Rust pyo3 function is faster in python when ran multiple times instead of once

I implemented an algorithm in rust for speed, which is then built into a python module. Running the function is indeed much faster than the python implementation. But I noticed an interesting quirk: Running the function a lot of times (say, 1 million) is on average much faster than just running the function once or a few times.

print(timeit.timeit(lambda: blob(9999, 16, (3, 5), (4, 11), (2, 4)), number=1))
print(timeit.timeit(lambda: blob(9999, 16, (3, 5), (4, 11), (2, 4)), number=1000000) / 1000000)

Output:

1.5100000382517464e-05
2.1137116999998398e-06

As you can see, the function being executed 1000000 times is on average, is about 7 times faster than only running it once.

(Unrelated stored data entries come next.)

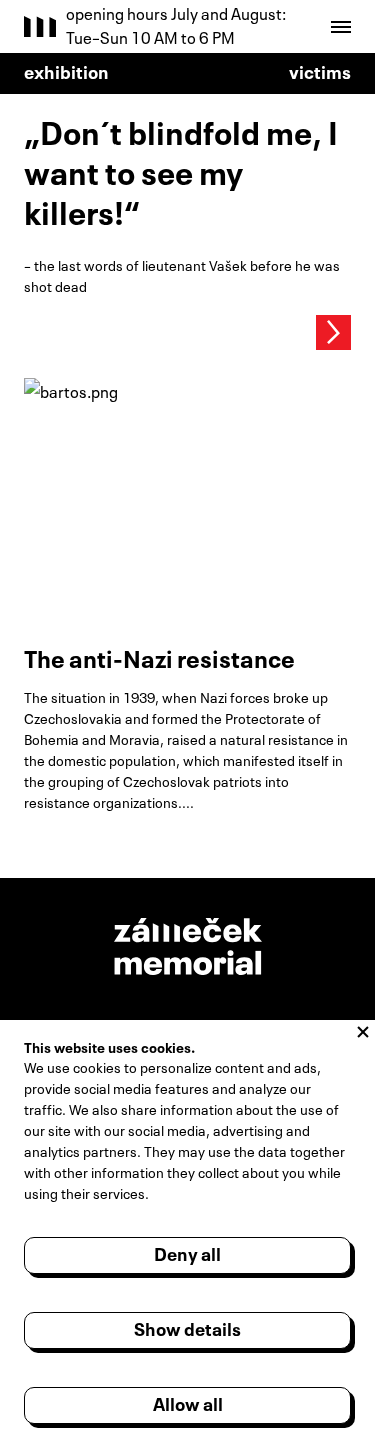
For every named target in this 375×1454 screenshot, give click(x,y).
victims (320, 70)
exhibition (66, 70)
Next (333, 332)
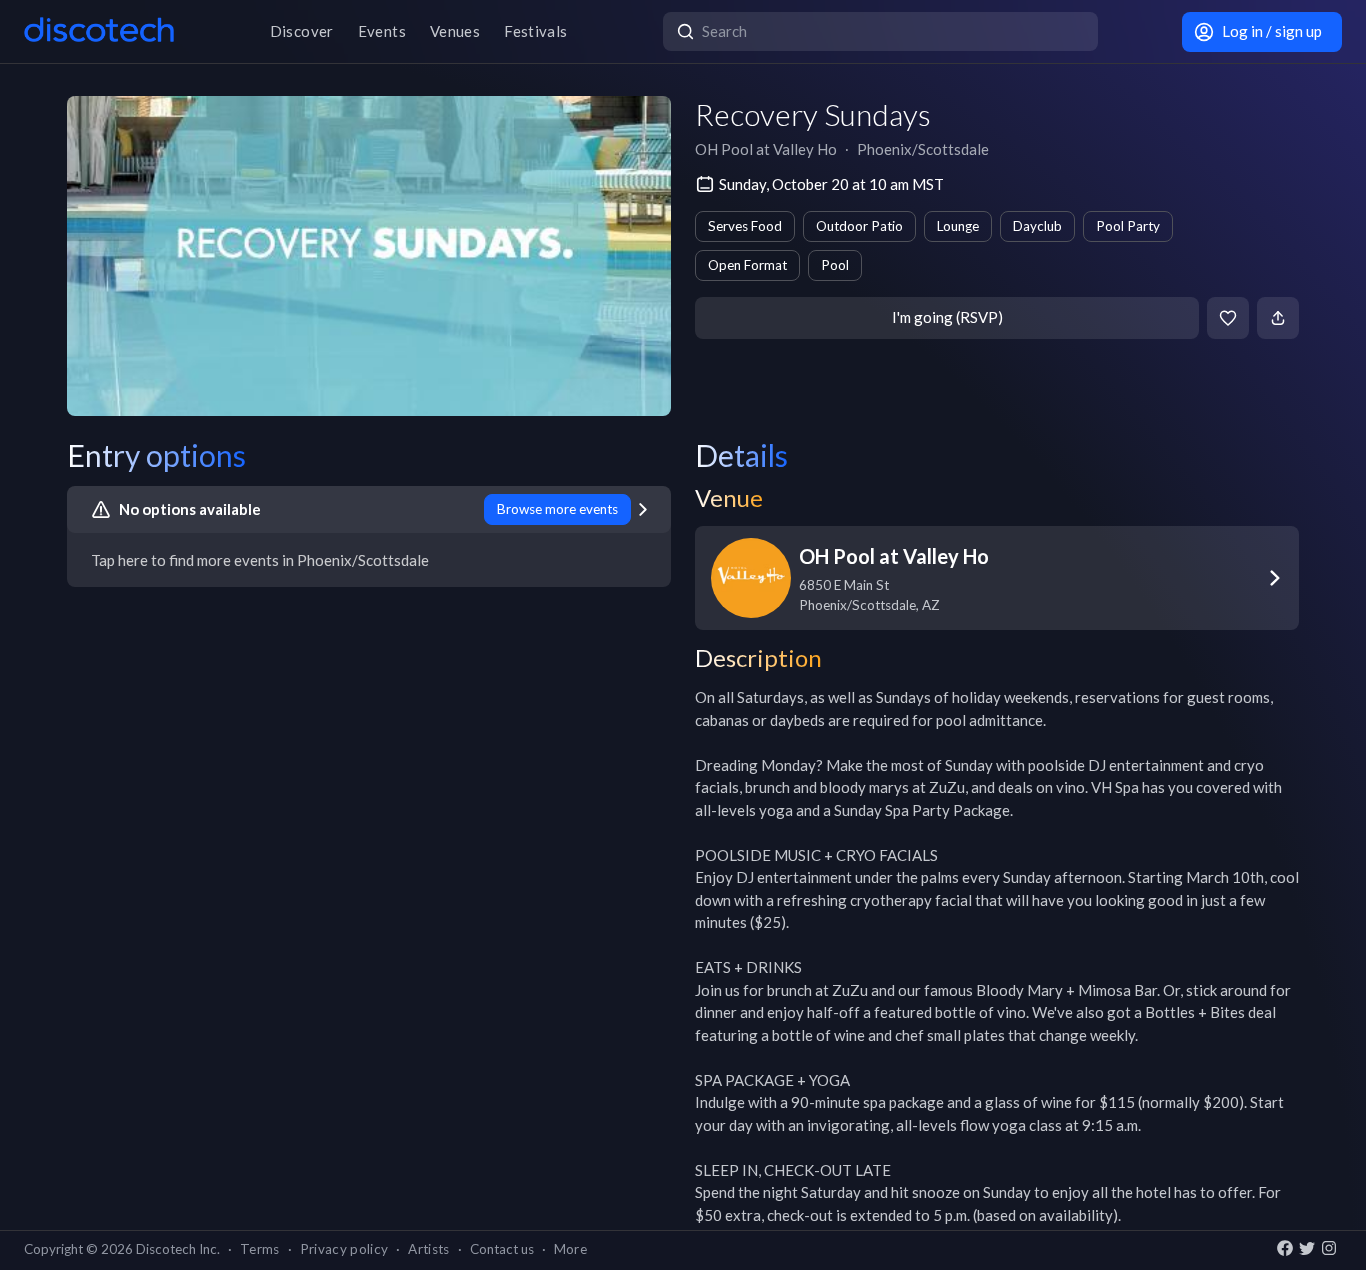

Any idea why this is happening? Any help would be appreciated.

If the code of the rust function is needed to pinpoint the problem, just send a comment and I'll put it here :)

Solution

The easiest method to measure something (forget about cache issues) it's to measure time diffs in some unit time (smaller unit, more precision).

let start = Instant::now();
f();
let duration = start.elapsed();

But, as others pointed out, cache happens at multiple levels. When you run the same execution multiple times, there's always a window for the processes that are dedicated to live optizimations to cache data, and provide faster execution times.

Note how pyo3 finally ends interacting with C code in the Python's side, which already has optimizations (even intermediate compiled units, like .pyc files) at really lower levels to boost processes that are execution intense (specially repetibles ones) applying different techniques, and of course, caching techniques to save time and space.